* Given request 1:
In the text on cloud extraction returning no data, where are all Octoparse cloud IPs based?
====== Text
Sometimes when executing your task in the cloud after a test run with local extraction, you may encounter no data extracted.
Below are some of the main reasons why no data is returned:
1) The target website fails to load completely or the data to be extracted are not loaded
Website loading time depends on the internet condition and the website itself. When you test the website in a local computer, the loading time may be shorter than that in the cloud.
So if you find no data extracted, please try increasing the timeout for the "Go To Web Page" action.
2) Cloud IPs are restricted to accessing the website due to heavy scraping frequency.
Many websites apply anti-scraping technique to avoid being scraped. They may limit the times IPs can access during a certain time and block any IP that exceeds the limitation.
Some websites may even block all the IPs of one location, for example, a Japanese website may not be opened in Canada.
IP blacklisted due to too frequent scraping can be resolved by adding wait time to slow down the extraction, but the restriction to IP location currently is a remained issue as all of Octoparse cloud IPs are based in the United States.
3) Logging into the target website fails
If you set up login steps or save cookies in a task to scrape a website, local extraction would work perfectly but cloud extraction may fail due to different IPs rotate while executing.
Many websites would ask for a verification before you log in. Such verification like captcha, is not resolvable in cloud extraction.
The saved cookie always has a valid time and will no longer work when it gets expired. To solve this, you will need to go through the log in steps once again by adding in the proper actions in order to obtain and save the updated cookie.(Check out how to save cookie)
============
====== Data lines
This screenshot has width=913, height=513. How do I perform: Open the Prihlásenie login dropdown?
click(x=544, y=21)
============
====== Data lines
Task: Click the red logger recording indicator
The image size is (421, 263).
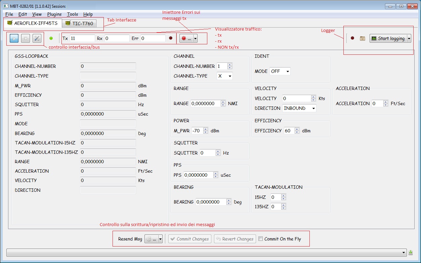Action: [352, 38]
============
* Given request 2:
In the rows, update the lines starting at the one containing "This screenshot has" and ending at the one containing "click(x=544, y=21)" by replacing "dropdown" with "menu", leaving everything else unchanged, and give only those lines.

* Final result 1:
In the United States.

* Final result 2:
This screenshot has width=913, height=513. How do I perform: Open the Prihlásenie login menu?
click(x=544, y=21)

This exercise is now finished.